Back in his chair, a callused forefinger lifts a coiled chrome handle to open the stove door.  From a wood-box—on its marred exterior, “Atlas Dynamite – Moves the Earth”, a palm-size giant with planet Earth on his shoulders—the old vaquero eases a bread-loaf-size piece of pinion onto the coals.  The door closes.   The isinglass eye winks.  The flame sputters, pops, turns buttercup yellow, the workbench and shelves quaver.

Using both hands the old vaquero hoists his bum leg to its keg.  “Cold,” glancing again to the frosted window, “too damn cold.”  He smoothes the cinch across his thighs.

“Them beeves weren’t interested in leavin’ that corral.  Fed ever’ day.  Hay wouldn’t last ‘til spring.  They was still some pickin’ at the edge of the marsh, Bunch grass.  They’d et worse.”
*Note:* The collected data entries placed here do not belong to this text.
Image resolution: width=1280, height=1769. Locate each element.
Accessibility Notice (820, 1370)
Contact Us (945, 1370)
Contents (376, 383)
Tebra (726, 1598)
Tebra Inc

The storyteller leans back, strokes his cinch.  “Ol’ Pete was always in a hurry.  Borrowed a buckskin thong Carlos used to tie his bedroll.  Knotted it to the end a his willow branch.  Made ‘im a little bullwhip .  .  . to wake up them cows, like he done ol’ Pedro.”

Weathered fingers drum on the cinch.  “Comin’ to the fence at the marsh Peter loped ahead to open the gate.”

As if viewing a magic lantern show, the old man’s gaze rests on the wall over the workbench.  “I was  .  .  .  maybe a hundred paces back.”

Right hand stroking the stiff knee.  “I seen it” pointing, “plain as that wall.”

The voice trails off.  The stove sputters.

“Just as Peter gets to the gate, from a gully off to the west we see this hombre ridin’ like a wild man.  At first I figure he’s from the ranch; maybe there’s trouble.  Maybe Chino’s took bad.

“Fella digs in his spurs, comes straight at Peter.”

The narrator looks to his audience.  “Some said—them as weren’t there—we didn’t reco’nize ‘im, didn’t know who the fella was.  When I seen that buckskin Ed Oliver dragged out’a the Kieger a couple a years back, I knew.  And I knew we got trouble!”